Entrei nas Forças Armadas em 2005 para ser fuzileira naval, porque buscava melhores oportunidades. Morei com minha mãe só até os 14 anos e cresci muito pobre no Estado de Virgínia, nos Estados Unidos. Então, eu precisava de trabalho e de acesso à educação.
Na época, eu ainda era classificado como mulher. Fiz duas missões no Iraque e fui uma das primeiras a participar de uma unidade de infantaria. Em 2009, fui para o Exército fazer um curso de mecânica de helicópteros. Nessa época, comecei a tomar hormônios e fazer a transição médica para o corpo masculino. A partir daí me senti mais em equilíbrio comigo mesmo, mais confortável com meu próprio corpo: era como se eu estivesse no caminho certo.

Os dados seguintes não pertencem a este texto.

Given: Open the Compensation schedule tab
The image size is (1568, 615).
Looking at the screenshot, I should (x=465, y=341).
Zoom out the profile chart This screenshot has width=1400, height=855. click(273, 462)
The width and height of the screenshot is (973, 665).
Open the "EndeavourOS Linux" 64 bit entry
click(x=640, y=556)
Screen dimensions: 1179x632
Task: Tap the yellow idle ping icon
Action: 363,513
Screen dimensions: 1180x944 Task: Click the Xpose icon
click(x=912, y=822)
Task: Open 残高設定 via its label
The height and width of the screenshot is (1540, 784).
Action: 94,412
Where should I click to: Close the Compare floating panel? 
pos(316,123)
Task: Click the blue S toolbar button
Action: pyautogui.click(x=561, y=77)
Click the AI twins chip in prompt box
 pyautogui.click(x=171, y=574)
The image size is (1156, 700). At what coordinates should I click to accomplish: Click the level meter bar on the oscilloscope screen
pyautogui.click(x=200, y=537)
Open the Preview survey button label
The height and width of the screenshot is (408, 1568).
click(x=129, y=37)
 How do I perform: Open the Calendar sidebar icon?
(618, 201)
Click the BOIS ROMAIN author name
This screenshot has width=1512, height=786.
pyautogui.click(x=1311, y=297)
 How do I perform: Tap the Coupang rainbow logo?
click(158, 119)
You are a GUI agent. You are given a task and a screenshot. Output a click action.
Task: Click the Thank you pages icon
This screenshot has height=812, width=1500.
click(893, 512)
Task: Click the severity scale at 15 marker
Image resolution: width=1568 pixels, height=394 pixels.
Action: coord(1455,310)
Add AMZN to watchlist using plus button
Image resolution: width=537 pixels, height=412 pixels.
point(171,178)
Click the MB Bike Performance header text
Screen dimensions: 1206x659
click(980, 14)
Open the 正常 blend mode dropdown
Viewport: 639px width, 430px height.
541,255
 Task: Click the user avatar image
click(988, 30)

Na minha experiência como transgênero, nunca houve um momento específico em que tivesse me dado conta de que era de outro gênero ou algo assim. Talvez por ter tido uma criação diferente da dos outros trans. Sou de origem indígena, e a questão dos gêneros é mais fluida na minha cultura. Mas nas Forças Armadas percebi como eles são rígidos nisso e como todos tinham de se encaixar em um padrão. Demorei para fazer a transição porque era muito caro. Todo o processo custou 25 mil dólares (78 mil reais). E é difícil para as pessoas trans conseguirem trabalho, pois há muita discriminação.
No passado, as Forças Armadas tinham uma política para gays e trans chamada ‘Não pergunte, não diga’. Basicamente, o que acontecia era que ninguém falava sobre o assunto. Mas é claro que bastava olhar para mim para entender a situação. Em 2015, comecei a me expor publicamente. Foi quando passei a sofrer muito com o assédio dos meus superiores.
Eles diziam que eu tinha de usar o uniforme de acordo com o meu gênero, e o Exército me considerava mulher. O problema era que a testosterona havia mudado o formato do meu corpo e as roupas não cabiam em mim. Os meus ombros e braços eram tão musculosos que não dava para vestir as blusas. E a roupa, padronizada, não pode ser alterada de acordo com cada indivíduo. Um dia meu supervisor me obrigou a ir à loja do Exército e provar as roupas femininas na frente de todos. Foi a coisa mais constrangedora que já me aconteceu.
"Todo dia, caso alguém usasse o pronome 'ele' para falar comigo, meu superior imediatamente corrigia a pessoa. Dizia algo como: 'Ela! Ela! Ela! Você está falando com uma mulher'"
A minha cadeia de comando me queria fora e começou a pensar em maneiras de me expulsar. Eles procuravam qualquer coisa para me prejudicar. Se me atrasasse um minuto, já tomava uma punição. Todos os dias, caso alguém usasse o pronome "ele" para falar comigo, meu superior imediatamente corrigia a pessoa. Dizia algo como: ‘"Ela! Ela! Ela! Você está falando com uma mulher, você deve que usar o pronome "ela!’. Todos os dias eram assim. Era horrível. Ficou tão insuportável que escrevi ao general da minha unidade para pedir aposentadoria, porque eu não aguentava mais.
Vi muita ignorância entre soldados medíocres. Entre os fuzileiros, você pode até não gostar de negros ou de brancos, mas isso não importa porque todos sabem que na hora do combate essa pessoa vai te dar cobertura. No Exército, a mentalidade é outra.
Eu me aposentei um mês antes que entrasse em vigor, em 2015, a legislação que permitia pessoas trans no Exército. Os Estados Unidos estão mal agora com Trump [que disse pelo Twitter que revogaria a lei]. Meu desejo é sair dos Estados Unidos e ir para algum país da América do Sul — ou para o Alasca. Tenho esperança no futuro, mas acho que, para os transgêneros, dado o clima político, é preciso se preparar para o pior.
Atualmente eu recebo uma aposentadoria, o que paga as minhas contas, e também dou palestras em colégios e universidades. Pensei em seguir carreira política e fiz até um treinamento no Partido Democrata, que tem um programa de incentivo para pessoas LGBTs, onde aprendi a fazer campanha. Mas não quero fazer parte do sistema político.
Depois que mudei meu nome, deixei de revelar qual é o registro de batismo. Assim como não compartilho fotos de antes e depois da transição. Parece que as pessoas ficam obcecadas com as mudanças físicas e esquecem o ser humano. Eu sou o que sou agora.